4to [207 x 155 mm / 7,9 x 5,9 inches] of 78 pages, (1) l., 413 pp., (1) p. of notice and (18) ll., the last one blank. Full fawn calf, gilt fillet on the covers, spine ribbed, mottled edges, minor restorations. Elegant contemporary Parisian binding.
“Precious first edition of Descartes’ masterpiece.”
Tchemerzine, II, 776; PMM, 129; Horblit, One hundred book famous in science, 24; En Français dans le texte n°90; Dibner, Heralds, 81 (“The Dioptrique contains the earliest statement of Willebrord Snell’s law of refraction”); Norman Library, 621.
After Galileo’s sentence in 1633, Descartes had made a resolution not to print any book during his lifetime. From Holland where his aspiration for loneliness and isolation had driven him, the philosopher still corresponds with his nearest and dearest. It is in the face of their entreaties that he gave in and published in 1637 an anthology of his researches to which he gave the meaning of a peculiar and personal process.
After having thought of entrusting the Elsevier and then a Parisian printer with his work, Descartes ended dealing with the bookseller and printer Ian Maire established in Leyden, in return 200 author’s copies.
Founding work written in French in order to be more intelligible and accessible the Discourse on the Method marks a considerable step in the advancement of western thought in the 17th century.
The Discourse on the Method is followed by 3 scientific reports “La Dioptrique”, “Geometry” and the Meteors, abundantly illustrated with woodcuts.
Besides Descartes mentions Harvey’s discoveries on blood circulation (Exercitadio anatomica de motu cordis et sanguinis, 1628). It is the first discussion on this matter by a French philosopher.

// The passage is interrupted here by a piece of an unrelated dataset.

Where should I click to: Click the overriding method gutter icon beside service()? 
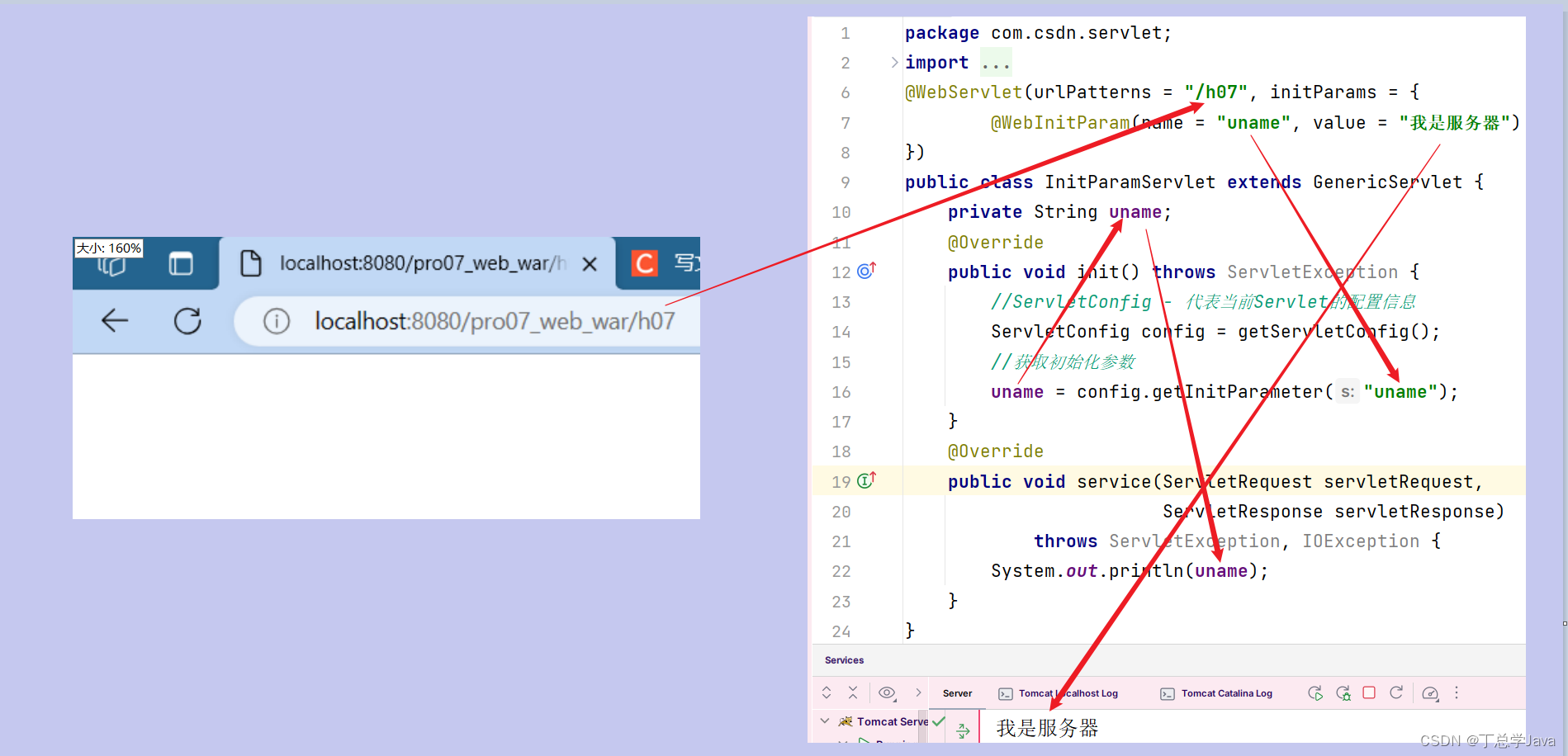click(865, 480)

The Discourse on the Method is divided in six parts. Descartes presents an outline at the beginning of the work “In the first, will be found various considerations touching Sciences. In the second, the main rules of the method which the author has been searching for. In the third, some of the rules of Morals which he has deduced from this Method. In the fourth, the reasons by which he establishes the existence of God and of the human soul, which are the foundations of his Metaphysics. In the fifth, the order of the Physical questions which he has investigated, and, in particular, the explanation of the motion of the heart and of some other difficulties which are part of Medicine, as also the difference between the soul of a man and that of the beasts. And in the last, what the Author believes to be required in order to greater advancement in the investigation of Nature than has yet been made, with the reasons that have induced him to write.” The author presents as well in the first part his biography until 1619.

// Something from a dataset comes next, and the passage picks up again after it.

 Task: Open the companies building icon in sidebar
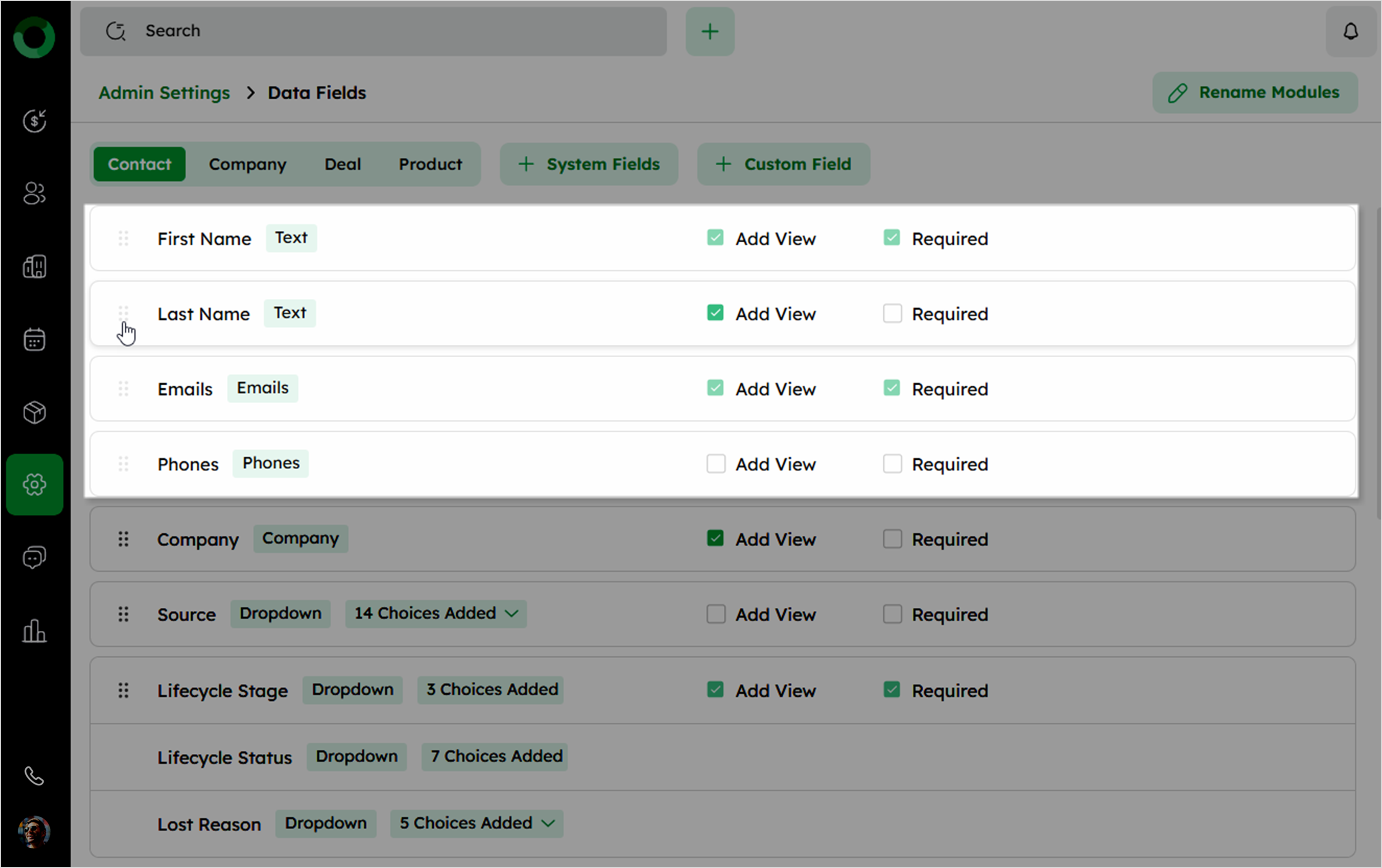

Like most of important scientific books, the price of the Discourse on the Method greatly increased in the past twenty years.
The best condition for the international market is obviously a copy in contemporary binding.
Three copies preserved in contemporary vellum, without a significant provenance, appeared on the market in the last few years: the first one was sold for 180 000 €, “Beguin’s copy described with ‘restored wormholes in the margin of several leaves and some fowing’; Paris, 2006.” The second one for 247 000 €, “a copy sold by Christie’s London on June 2nd 2004, lot n°54 described as “a little light browning, a few spot’; the third one offered already 12 years ago in New York, was knocked down for 200 000 €.
A precious copy, preserved in its elegant contemporary Parisian binding.